WHAT THE TASK REQUIRES: Begin at the line containing "Instruction: Click the Save SQL icon" in the data below and go on through the line containing "Task: Click the red Remote Desktop app icon", repeating each line exactly; include both ends and no other line.

DATA TO PROCESS:
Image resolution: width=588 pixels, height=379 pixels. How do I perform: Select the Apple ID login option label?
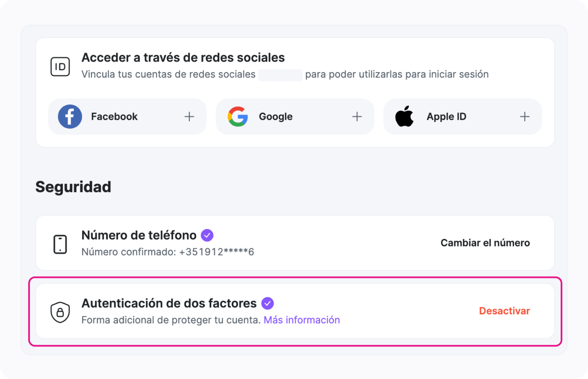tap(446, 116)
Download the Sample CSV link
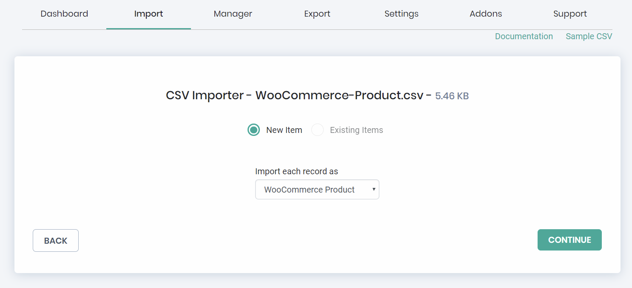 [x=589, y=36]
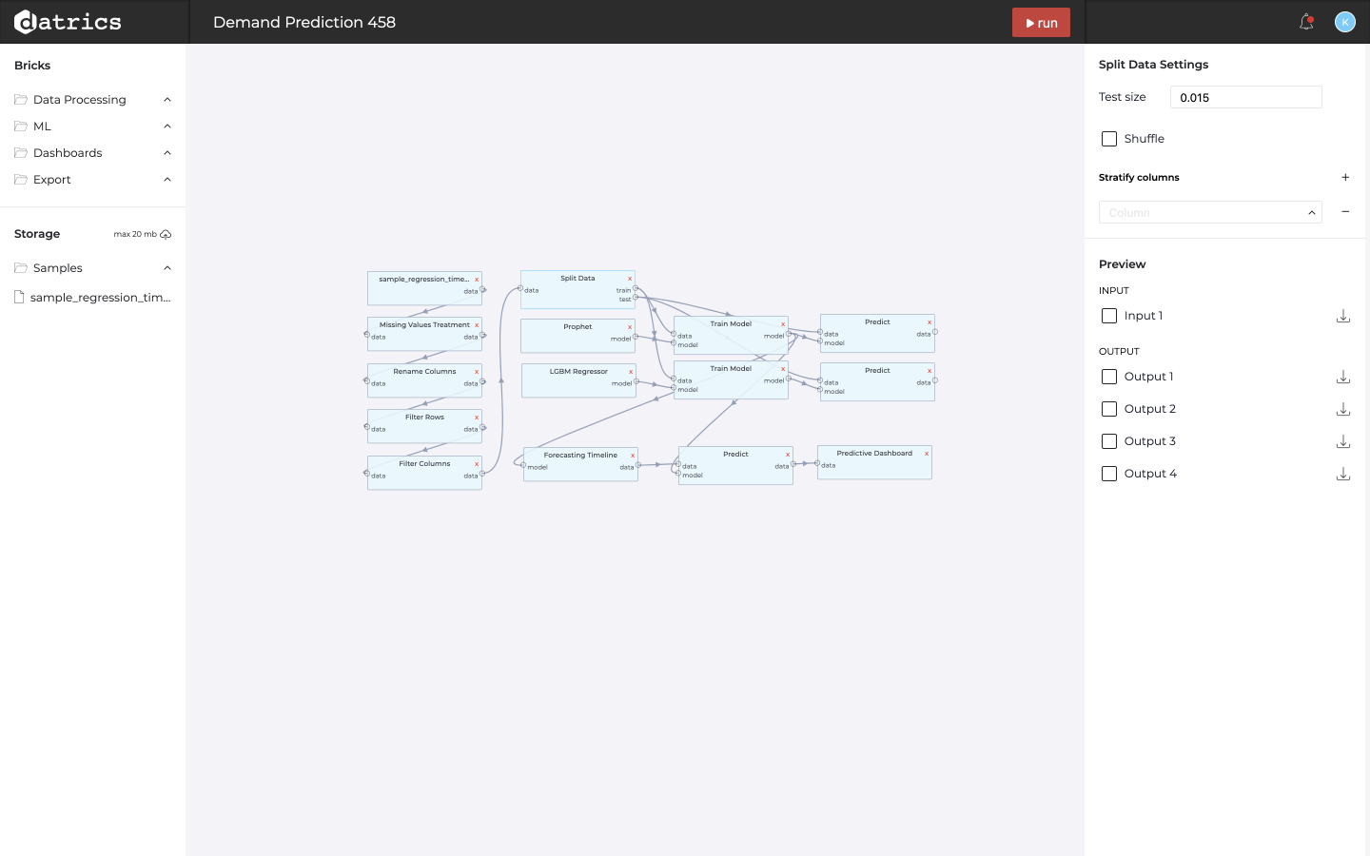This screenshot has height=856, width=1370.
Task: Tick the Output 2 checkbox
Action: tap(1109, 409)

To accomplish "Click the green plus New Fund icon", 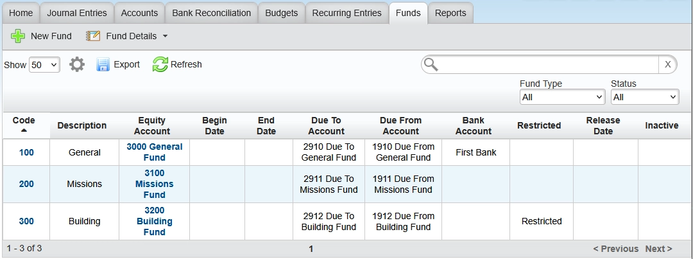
--
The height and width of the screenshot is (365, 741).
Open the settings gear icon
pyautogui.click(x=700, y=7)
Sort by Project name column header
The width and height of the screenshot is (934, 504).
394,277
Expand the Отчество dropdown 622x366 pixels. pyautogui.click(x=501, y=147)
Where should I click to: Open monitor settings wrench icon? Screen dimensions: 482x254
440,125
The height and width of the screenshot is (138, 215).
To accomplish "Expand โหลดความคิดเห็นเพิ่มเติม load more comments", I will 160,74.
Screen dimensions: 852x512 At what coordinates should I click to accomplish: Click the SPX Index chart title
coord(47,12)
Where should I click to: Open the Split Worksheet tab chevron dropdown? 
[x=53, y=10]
==
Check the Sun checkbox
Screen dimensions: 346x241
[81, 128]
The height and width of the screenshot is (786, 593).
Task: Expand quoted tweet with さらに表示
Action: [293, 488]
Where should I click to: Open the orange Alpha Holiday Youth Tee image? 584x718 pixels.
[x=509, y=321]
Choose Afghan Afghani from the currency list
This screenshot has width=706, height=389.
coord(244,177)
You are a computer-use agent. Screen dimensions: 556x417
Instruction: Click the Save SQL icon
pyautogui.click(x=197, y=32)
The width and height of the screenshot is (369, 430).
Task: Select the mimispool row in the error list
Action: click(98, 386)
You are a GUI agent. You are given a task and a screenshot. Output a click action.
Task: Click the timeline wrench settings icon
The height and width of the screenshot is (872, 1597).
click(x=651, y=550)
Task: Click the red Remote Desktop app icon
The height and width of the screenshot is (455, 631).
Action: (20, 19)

RESPONSE BELOW:
Instruction: Click the Save SQL icon
pyautogui.click(x=197, y=32)
The width and height of the screenshot is (369, 430).
Task: Select the mimispool row in the error list
Action: click(98, 386)
You are a GUI agent. You are given a task and a screenshot. Output a click action.
Task: Click the timeline wrench settings icon
The height and width of the screenshot is (872, 1597).
click(x=651, y=550)
Task: Click the red Remote Desktop app icon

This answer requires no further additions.